Apple once had the lucrative market for sophisticated smartphones and tablets virtually to itself, with the iPhone and iPad bestowing the luxury of very high profit margins for the company, he says.
Now it faces aggressive competition from Samsung (ticker: SSNLF), Google (GOOG), and Microsoft (MSFT). Even the most enthusiastic Apple backers concede that earnings growth will slow, although there is less agreement on whether the outlook is fundamentally different.
"Things have not changed. Apple has always faced cut-throat competition," says analyst Peter Mizek of Jefferies & Co. "Whatever you say now about them, you could have said three years ago. Only the competitors are different. The dynamic is the same. Its rocket-like growth has been phenomenal and going forward, it will continue to have good solid earnings growth."

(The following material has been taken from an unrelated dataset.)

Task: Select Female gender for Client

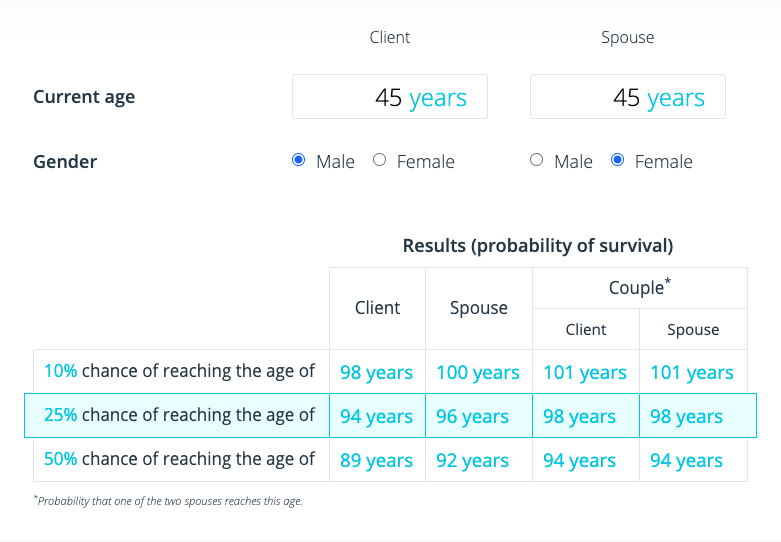Action: point(379,160)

Why Apple will not burn to the core. Stock market historians can give a long list of hot stocks that have flamed out from overblown expectations and lack of true earnings growth to sustain their lofty status, like Groupon (GRPN) or Blockbuster (BLOAQ).
They would be more hard-pressed to find another case like Apple. There have been no revelations of major earnings disappointments, only a slight downward adjustment in a recent forecast. Its products still sell famously. There are rumblings of disappointment over the iPhone 5, but it's selling briskly. Based on its price-to-earnings ratio, Apple shares are still cheap compared with the rest of the market.
In part, the company is a victim of its own success. The powerful growth of the past five years made Apple "the one sure thing" investors could hold dear, says Cassese.
The market has been desperate for certainty since the 2008 collapse, especially over the past two years as a seemingly endless budget stalemate has threatened to throw the slow-growing U.S. economy back into recession. Now it's the fiscal cliff approaching at year-end.